Chat Completions
Create conversational responses using a wide range of AI models through a single unified API.
Create a chat completion
POST https://ciyuanx.io/v1/chat/completions
bash
curl https://ciyuanx.io/v1/chat/completions \
-H "Content-Type: application/json" \
-H "Authorization: Bearer YOUR_API_KEY" \
-d '{
"model": "gpt-4.1",
"messages": [
{"role": "system", "content": "You are a helpful assistant."},
{"role": "user", "content": "What is the capital of France?"}
],
"temperature": 0.7
}'python
from openai import OpenAI
client = OpenAI(
api_key="YOUR_API_KEY",
base_url="https://ciyuanx.io/v1",
)
response = client.chat.completions.create(
model="gpt-4.1",
messages=[
{"role": "system", "content": "You are a helpful assistant."},
{"role": "user", "content": "What is the capital of France?"},
],
temperature=0.7,
)
print(response.choices[0].message.content)typescript
import OpenAI from "openai";
const client = new OpenAI({
apiKey: "YOUR_API_KEY",
baseURL: "https://ciyuanx.io/v1",
});
const response = await client.chat.completions.create({
model: "gpt-4.1",
messages: [
{ role: "system", content: "You are a helpful assistant." },
{ role: "user", content: "What is the capital of France?" },
],
temperature: 0.7,
});
console.log(response.choices[0].message.content);Request parameters
| Parameter | Type | Required | Description |
|---|---|---|---|
model | string | Yes | The model ID to use |
messages | array | Yes | An array of message objects |
temperature | number | No | Sampling temperature (0–2).
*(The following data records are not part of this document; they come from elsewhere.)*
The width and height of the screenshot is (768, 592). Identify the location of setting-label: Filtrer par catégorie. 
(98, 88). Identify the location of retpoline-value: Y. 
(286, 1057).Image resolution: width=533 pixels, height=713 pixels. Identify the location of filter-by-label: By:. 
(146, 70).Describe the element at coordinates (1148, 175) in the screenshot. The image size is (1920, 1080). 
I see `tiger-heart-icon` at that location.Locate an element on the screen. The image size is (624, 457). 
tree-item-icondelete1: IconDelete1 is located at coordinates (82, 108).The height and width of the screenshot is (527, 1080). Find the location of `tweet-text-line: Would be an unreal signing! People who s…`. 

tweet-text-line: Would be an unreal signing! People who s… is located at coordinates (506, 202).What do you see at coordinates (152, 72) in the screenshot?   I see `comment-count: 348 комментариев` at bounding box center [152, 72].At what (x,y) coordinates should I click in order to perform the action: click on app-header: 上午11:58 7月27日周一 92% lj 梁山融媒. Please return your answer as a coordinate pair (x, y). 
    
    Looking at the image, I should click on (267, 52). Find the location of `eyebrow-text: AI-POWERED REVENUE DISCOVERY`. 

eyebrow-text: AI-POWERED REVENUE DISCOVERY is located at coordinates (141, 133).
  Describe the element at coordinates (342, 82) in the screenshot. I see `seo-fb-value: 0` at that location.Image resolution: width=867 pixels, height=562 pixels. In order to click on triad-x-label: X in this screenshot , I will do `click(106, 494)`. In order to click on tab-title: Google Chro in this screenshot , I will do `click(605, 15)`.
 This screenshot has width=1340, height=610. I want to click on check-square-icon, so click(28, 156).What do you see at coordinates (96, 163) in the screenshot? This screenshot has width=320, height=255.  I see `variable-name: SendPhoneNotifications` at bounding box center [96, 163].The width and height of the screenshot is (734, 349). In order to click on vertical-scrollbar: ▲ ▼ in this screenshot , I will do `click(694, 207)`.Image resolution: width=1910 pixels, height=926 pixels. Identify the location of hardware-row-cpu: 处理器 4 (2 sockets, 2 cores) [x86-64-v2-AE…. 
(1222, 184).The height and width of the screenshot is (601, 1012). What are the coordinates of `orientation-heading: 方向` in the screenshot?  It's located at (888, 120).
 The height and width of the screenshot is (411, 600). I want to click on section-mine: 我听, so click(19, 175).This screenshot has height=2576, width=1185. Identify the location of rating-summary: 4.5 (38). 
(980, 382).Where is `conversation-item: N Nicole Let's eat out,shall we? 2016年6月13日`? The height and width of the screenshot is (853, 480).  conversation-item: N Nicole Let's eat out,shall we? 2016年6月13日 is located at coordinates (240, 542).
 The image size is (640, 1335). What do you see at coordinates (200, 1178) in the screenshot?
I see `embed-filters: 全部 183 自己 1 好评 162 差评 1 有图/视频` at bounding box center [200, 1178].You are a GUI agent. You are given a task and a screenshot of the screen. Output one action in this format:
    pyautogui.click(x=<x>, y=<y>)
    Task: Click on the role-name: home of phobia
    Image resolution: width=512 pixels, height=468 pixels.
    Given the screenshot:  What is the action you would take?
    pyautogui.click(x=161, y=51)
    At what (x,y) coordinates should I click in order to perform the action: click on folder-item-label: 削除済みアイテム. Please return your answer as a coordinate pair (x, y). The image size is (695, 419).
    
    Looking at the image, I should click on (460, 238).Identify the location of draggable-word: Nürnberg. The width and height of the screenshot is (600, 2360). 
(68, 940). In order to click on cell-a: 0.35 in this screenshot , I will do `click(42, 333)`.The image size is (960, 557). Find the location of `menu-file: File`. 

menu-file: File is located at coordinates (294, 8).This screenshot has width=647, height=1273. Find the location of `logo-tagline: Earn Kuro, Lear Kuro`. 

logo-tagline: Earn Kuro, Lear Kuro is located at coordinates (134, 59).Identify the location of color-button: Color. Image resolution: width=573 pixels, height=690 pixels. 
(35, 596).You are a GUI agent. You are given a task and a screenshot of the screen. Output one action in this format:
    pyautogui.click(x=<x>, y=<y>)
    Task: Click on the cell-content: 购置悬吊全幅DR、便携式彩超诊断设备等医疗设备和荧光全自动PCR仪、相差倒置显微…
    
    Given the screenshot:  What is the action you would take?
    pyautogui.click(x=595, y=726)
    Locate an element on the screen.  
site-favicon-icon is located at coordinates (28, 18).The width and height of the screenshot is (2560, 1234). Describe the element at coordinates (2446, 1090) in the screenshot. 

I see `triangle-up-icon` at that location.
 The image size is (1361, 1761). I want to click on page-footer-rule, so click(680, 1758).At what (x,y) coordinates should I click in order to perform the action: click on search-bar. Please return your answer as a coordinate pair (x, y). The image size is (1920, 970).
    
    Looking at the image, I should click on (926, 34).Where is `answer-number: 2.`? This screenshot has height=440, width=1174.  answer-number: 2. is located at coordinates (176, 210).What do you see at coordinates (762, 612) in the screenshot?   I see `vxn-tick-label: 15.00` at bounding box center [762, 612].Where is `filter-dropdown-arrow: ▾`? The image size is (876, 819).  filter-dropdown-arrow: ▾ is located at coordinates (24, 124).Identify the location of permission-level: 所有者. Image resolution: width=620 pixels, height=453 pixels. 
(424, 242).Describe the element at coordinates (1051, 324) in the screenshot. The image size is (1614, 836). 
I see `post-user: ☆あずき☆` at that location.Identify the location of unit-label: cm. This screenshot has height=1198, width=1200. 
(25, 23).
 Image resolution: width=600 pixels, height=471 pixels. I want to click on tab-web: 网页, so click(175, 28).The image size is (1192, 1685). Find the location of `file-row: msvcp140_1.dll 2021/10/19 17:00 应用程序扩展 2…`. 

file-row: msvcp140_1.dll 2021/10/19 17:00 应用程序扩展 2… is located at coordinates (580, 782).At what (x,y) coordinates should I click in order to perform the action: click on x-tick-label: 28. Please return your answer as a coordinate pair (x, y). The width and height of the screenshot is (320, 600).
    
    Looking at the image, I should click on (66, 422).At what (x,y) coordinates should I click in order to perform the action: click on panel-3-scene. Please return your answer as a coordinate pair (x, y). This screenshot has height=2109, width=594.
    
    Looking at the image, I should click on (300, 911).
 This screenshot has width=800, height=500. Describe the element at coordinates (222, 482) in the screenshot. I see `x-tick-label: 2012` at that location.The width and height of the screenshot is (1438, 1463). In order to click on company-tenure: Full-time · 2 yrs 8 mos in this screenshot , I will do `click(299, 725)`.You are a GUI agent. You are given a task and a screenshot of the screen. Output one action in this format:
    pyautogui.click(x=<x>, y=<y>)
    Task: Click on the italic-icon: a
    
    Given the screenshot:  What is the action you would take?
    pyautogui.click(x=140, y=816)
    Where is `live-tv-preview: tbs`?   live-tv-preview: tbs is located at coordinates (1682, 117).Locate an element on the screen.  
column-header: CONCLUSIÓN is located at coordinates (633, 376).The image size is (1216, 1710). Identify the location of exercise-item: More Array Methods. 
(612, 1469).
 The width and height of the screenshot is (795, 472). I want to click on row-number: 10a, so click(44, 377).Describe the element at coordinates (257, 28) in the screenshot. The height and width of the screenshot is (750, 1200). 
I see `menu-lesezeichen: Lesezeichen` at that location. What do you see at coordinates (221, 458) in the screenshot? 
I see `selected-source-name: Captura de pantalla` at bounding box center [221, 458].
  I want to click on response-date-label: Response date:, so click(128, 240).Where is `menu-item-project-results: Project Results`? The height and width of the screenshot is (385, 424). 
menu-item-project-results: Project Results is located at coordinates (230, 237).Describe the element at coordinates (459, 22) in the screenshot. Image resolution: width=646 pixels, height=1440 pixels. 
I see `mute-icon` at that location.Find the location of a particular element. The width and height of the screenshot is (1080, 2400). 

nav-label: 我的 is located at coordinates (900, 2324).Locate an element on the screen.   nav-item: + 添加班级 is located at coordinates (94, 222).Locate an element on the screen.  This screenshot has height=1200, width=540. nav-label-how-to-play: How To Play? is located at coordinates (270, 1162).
Default: 1 |
max_tokens | integer | No | Maximum number of tokens to generate |
top_p | number | No | Nucleus sampling parameter |
stream | boolean | No | Whether to stream the response |
Message roles
Each message must include a role and content:
system— sets the assistant's behavior or personauser— a message from the end userassistant— a previous response from the AI
Streaming responses
Enable streaming to receive responses incrementally:
python
from openai import OpenAI
client = OpenAI(
api_key="YOUR_API_KEY",
base_url="https://ciyuanx.io/v1",
)
stream = client.chat.completions.create(
model="gpt-4.1",
messages=[{"role": "user", "content": "Tell me a story"}],
stream=True,
)
for chunk in stream:
if chunk.choices[0].delta.content:
print(chunk.choices[0].delta.content, end="")typescript
import OpenAI from "openai";
const client = new OpenAI({
apiKey: "YOUR_API_KEY",
baseURL: "https://ciyuanx.io/v1",
});
const stream = await client.chat.completions.create({
model: "gpt-4.1",
messages: [{ role: "user", content: "Tell me a story" }],
stream: true,
});
for await (const chunk of stream) {
const content = chunk.choices[0]?.delta?.content;
if (content) process.stdout.write(content);
}Best practices
Optimize your requests
- Set
max_tokensto cap costs - Use an appropriate
temperature(lower for factual, higher for creative) - Include a system message to guide behavior
- Stream responses for a better user experience
Note
Mind each model's token limit. Long conversations may need conversation-history management.